The addition of Hill to pair with Waddle (No. 17) have things pointing in the right direction for Tua and the Dolphins.

Michael Reaves/Getty Images

Gone are the excuses. Along with Hill and the O-line upgrades, Miami retained tight end Mike Gesicki with the franchise tag and went west to grab underrated ex-Cardinal Chase Edmonds and former McDaniel pupil Raheem Mostert for the backfield. (Speaking of speed, Mostert and Hill together hold the four fastest on-field speeds clocked by an NFL ballcarrier since 2016, with Hill ranked first and third and Mostert second and fourth) “The Dolphins fan base is very reactive, and rightfully so,” Gad says. “We’ve been searching for so long [for a franchise quarterback] that everybody's impatient.”

Even Tagovailoa’s fiercest defenders cannot help but admit the stakes ahead are high. As Hill put it on his podcast, “In the NFL they only give you like two or three years to be a successful quarterback, especially if you’re a first-round draft pick. And if you don’t succeed after those years, then it’s ‘Kick rocks, man.’ So this is basically his last year, man, just to show people what he’s got.”

Lest Tagovailoa need any more support he can also lean on Marino, a special advisor in Miami’s front office and a frequent visitor to the team quarterback meeting room in-season. One of the legend’s favorite messages to impart upon Tagovailoa, as the latter later recounted in his own appearance on Hill’s podcast: “Pick a guy and let it fly.”

The underthrow at OTAs was the first time most fans had a chance to see Tagovailoa let it fly with Hill being his guy. And the aftermath was the most recent marquee moment for T.T. Switching into character for an 85-second “emergency video” that has since drawn more than 350,000 views.
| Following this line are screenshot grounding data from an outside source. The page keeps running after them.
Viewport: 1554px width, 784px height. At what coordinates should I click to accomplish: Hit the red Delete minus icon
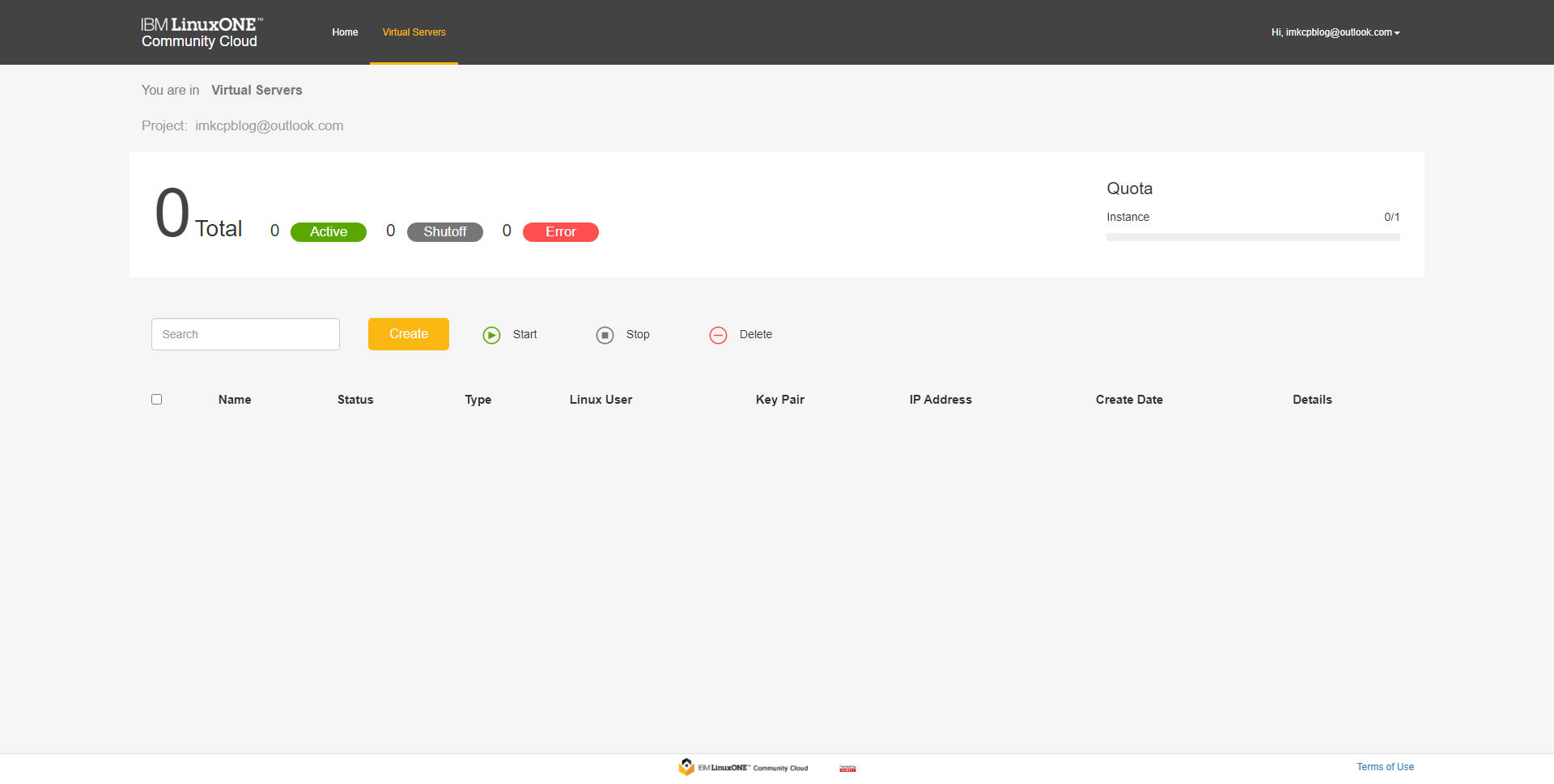(718, 335)
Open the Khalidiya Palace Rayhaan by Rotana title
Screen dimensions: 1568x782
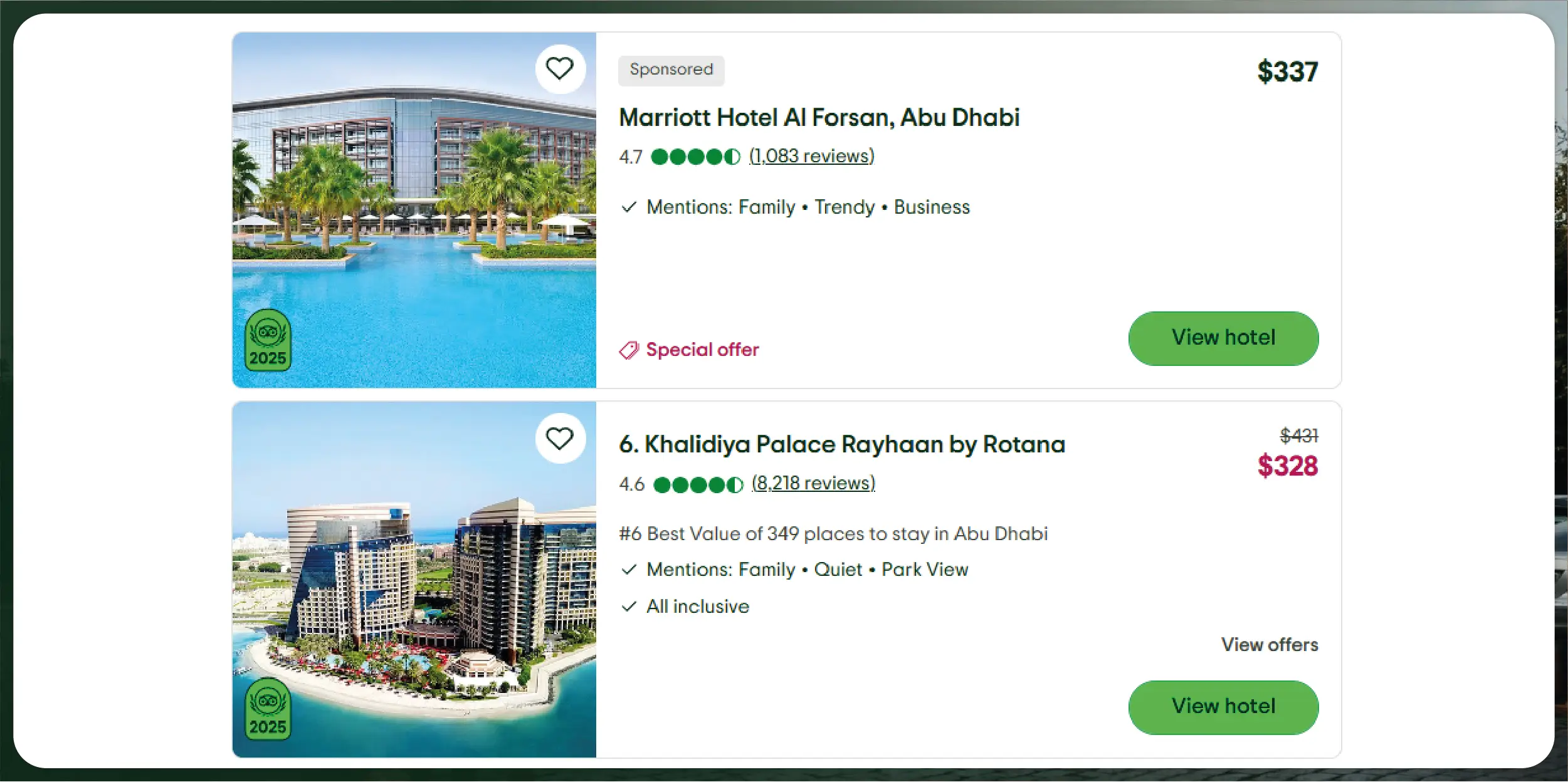(x=841, y=444)
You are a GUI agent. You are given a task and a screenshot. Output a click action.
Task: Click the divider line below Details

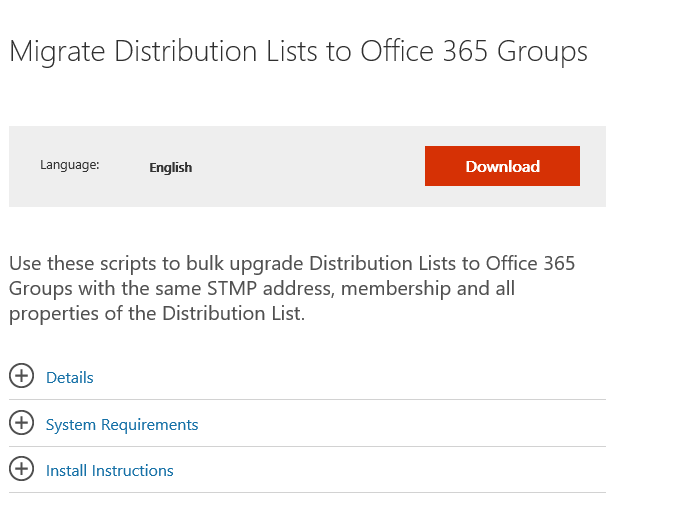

To him, it was more evidence of social media’s obsession with conspiracy theories, and of the football world’s obsession with Tagovailoa. “He’s a click machine,” T.T. says.

T.T. is well aware that TuAnon is capitalizing on that machine. It’s why he’s attempting to use his creepy, cryptic alter ego for good. A native of South Florida who now lives in Southern California, he recalls attending about one game each NFL season with his dad—often in the nosebleeds, against the Jets, as “money was always tight” in the family, he says. Asked for his memories from that time, T.T. replies, “Always being bad, but [also] always taking solace in the fact that we were bad but at least we were faithful.”

What would he say to Tagovailoa as the quarterback hurtles toward the biggest fall of his football life? “I’d just tell him that he is a good person, keep doing what you’re doing, ignore the naysayers, and the city of Miami stands behind him. Well, I’m all the way in California. So, I guess, the city of Coronado stands behind him.”

And yes, for that conversation, he’d set the dolphin mask aside.